Just a week later, in early January 1990, Havel made one of his first political decisions as the Czechoslovak president. We've talked about all these amnesties and their impact on the Czechoslovak presidents and you could already be bored by this stuff. You may guess what was Havel's first major decision. Yes, it was a major amnesty again. ;-)

About 1/2 of the 30,000+ Czechoslovak prisoners as of early 1990 were freed! Be sure that those extra 15,000 or so criminals that could suddenly run on the street did make some difference (these 15,000 people were only responsible for 9% of the crime in 1990). Some of them returned to the prison soon; most of them didn't. Havel was criticized by various people. But the gesture has improved the life of many people who sort of deserved it, too.

What I need to emphasize is that a vast majority of the prisoners who were released during various amnesties had been arrested for various "economic crimes". Of course that the political prisoners (but even the murderers etc.) were rather rare – they are just the most interesting tip of an iceberg to write about. But of course that most prisoners serve their time for some "more ordinary" crimes.

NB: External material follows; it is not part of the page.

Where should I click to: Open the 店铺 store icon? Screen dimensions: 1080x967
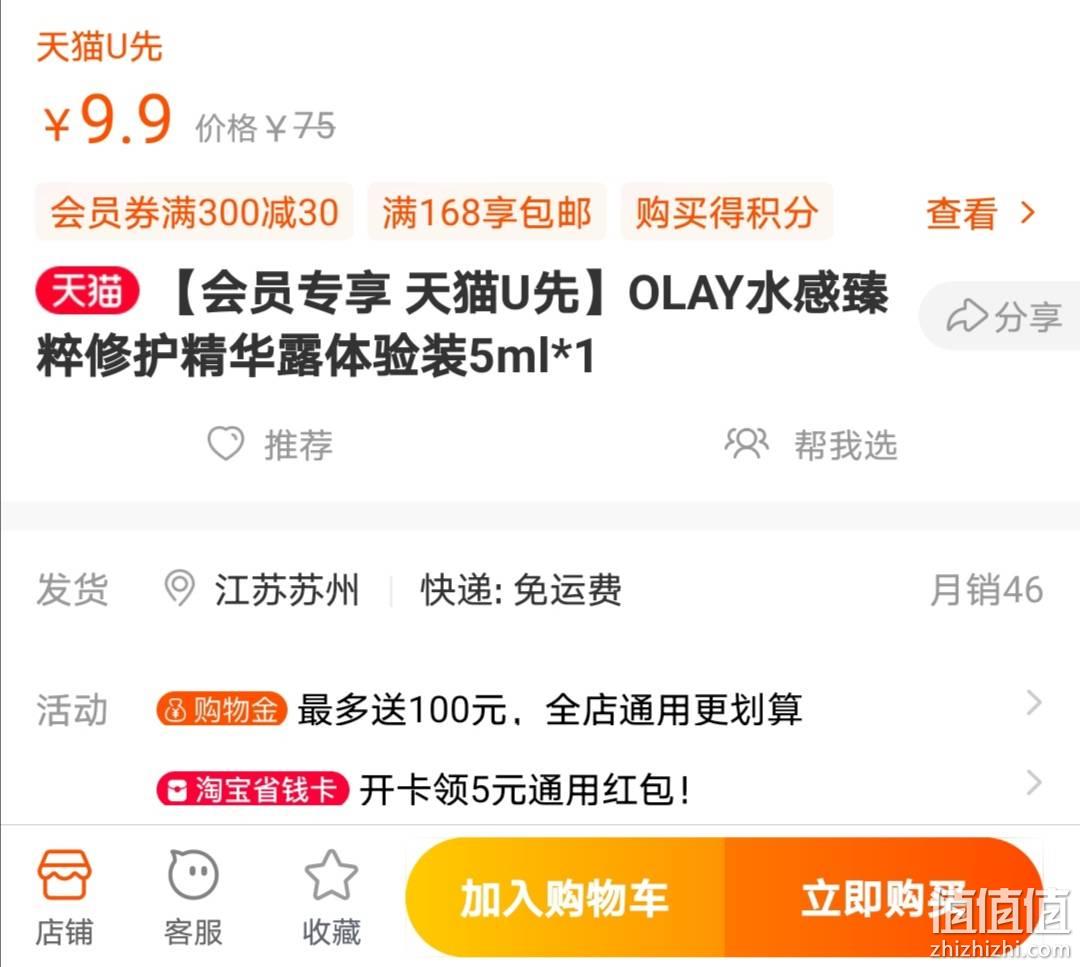point(64,875)

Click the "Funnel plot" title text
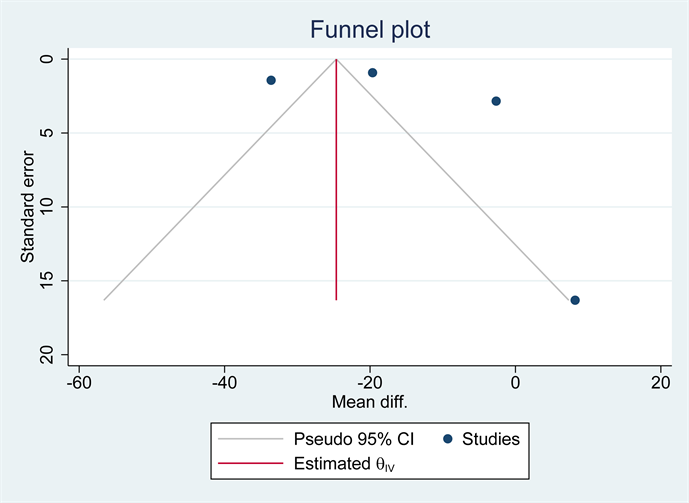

Czechoslovakia split exactly 20 years ago, in January 1993, and Havel quickly became the Czech president. During the ten years of his tenure as a Czech president, 1993-2003, Havel granted about 2,000 individual pardons (not to speak about two later amnesties which were negligible relatively to that of 1990: only hundreds of prisoners). Klaus hadn't liked this excessive activity too much and you may see this fact in the numbers, too. Klaus has only granted about 400 pardons during his 10 years. Quite a difference.

Klaus would never declare an amnesty but he always kept this option open, suggesting that an amnesty could take place at the end of his tenure. And that's what we're seeing these days. The amnesty was officially a celebration of the 20th anniversary of the separate Czech Republic (I don't claim that most Czechs would celebrate that we "lost" Slovakia in 1993).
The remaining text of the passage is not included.